[Begin ITEMS]

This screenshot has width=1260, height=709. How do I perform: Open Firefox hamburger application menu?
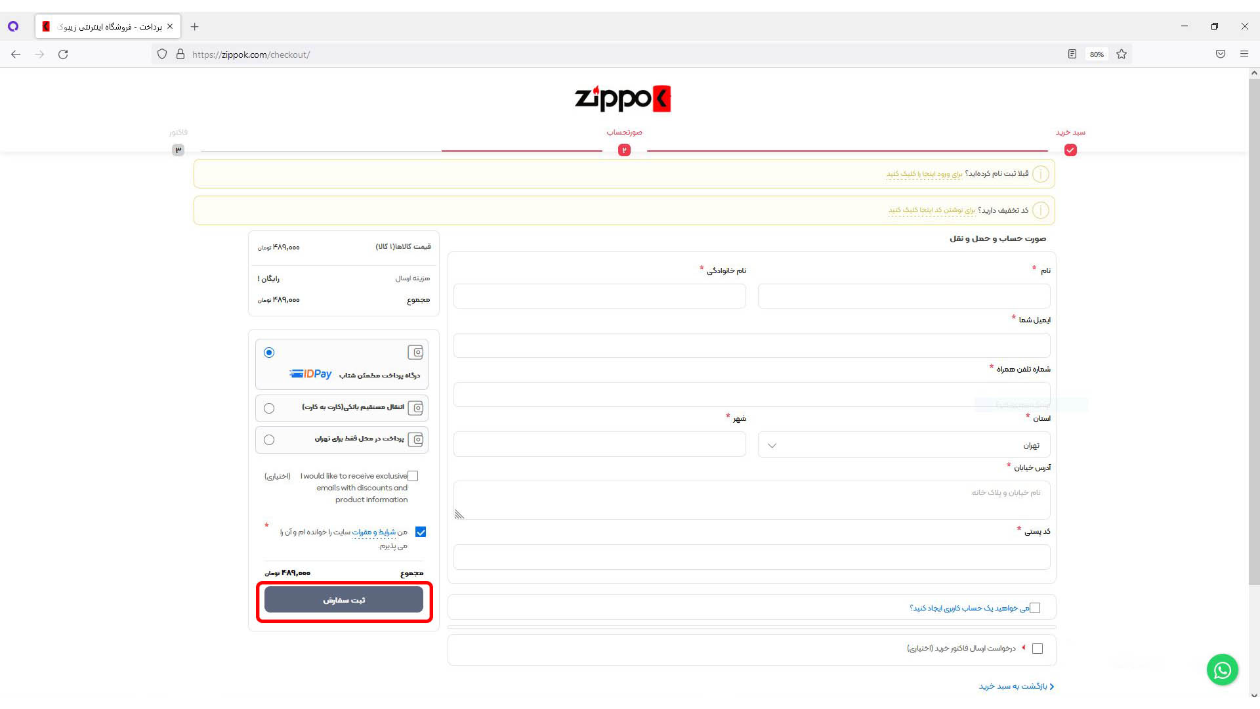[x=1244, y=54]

[End ITEMS]
[Begin ITEMS]

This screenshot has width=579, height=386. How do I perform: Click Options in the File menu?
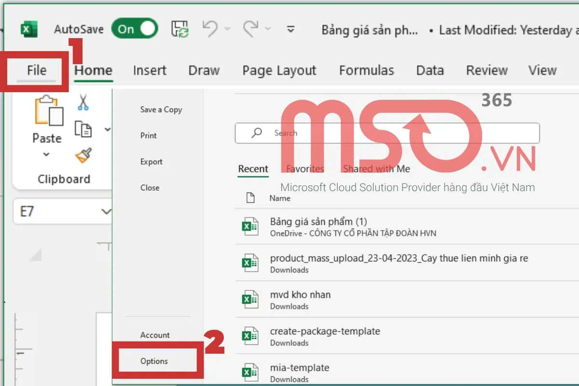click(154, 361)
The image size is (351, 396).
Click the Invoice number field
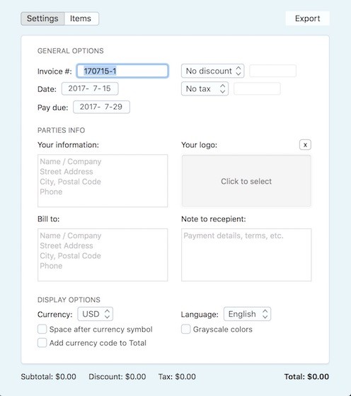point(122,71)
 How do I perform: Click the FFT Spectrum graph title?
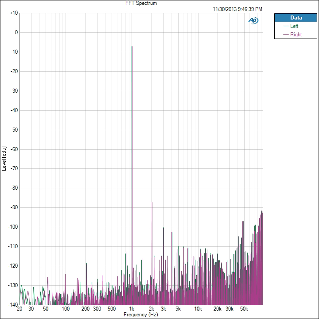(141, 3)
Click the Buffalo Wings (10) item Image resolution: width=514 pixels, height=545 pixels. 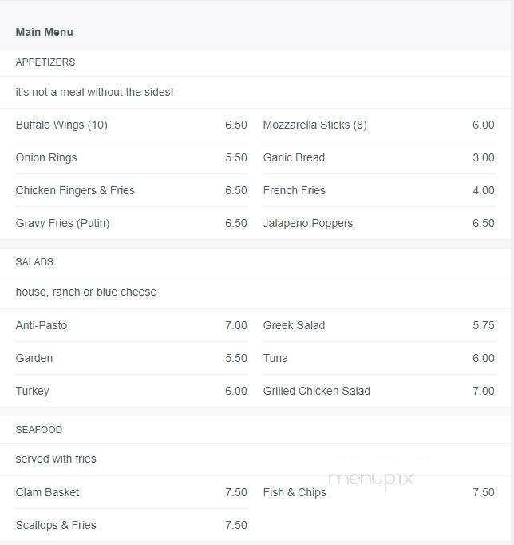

[End ITEMS]
[Begin ITEMS]

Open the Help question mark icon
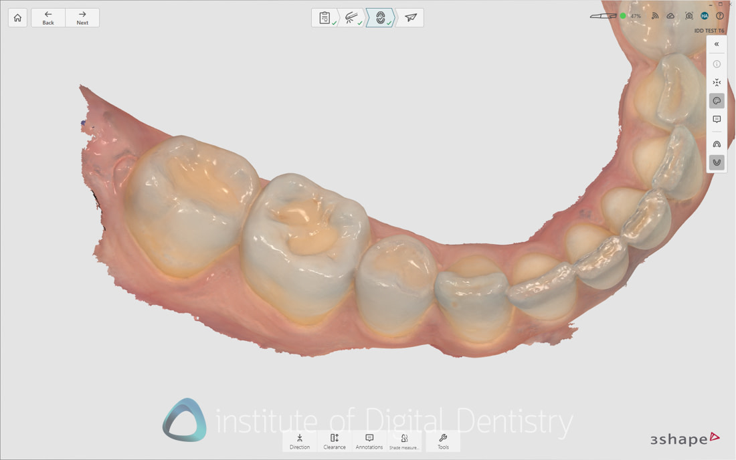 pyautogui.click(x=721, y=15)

[End ITEMS]

▸ **TASK TO COMPLETE**: Pick out and copy each line in the items above that contains the word "This".

▸ **TASK RESPONSE**:
This screenshot has width=1260, height=709. How do I perform: Open Firefox hamburger application menu?
This screenshot has width=579, height=386. How do I perform: Click Options in the File menu?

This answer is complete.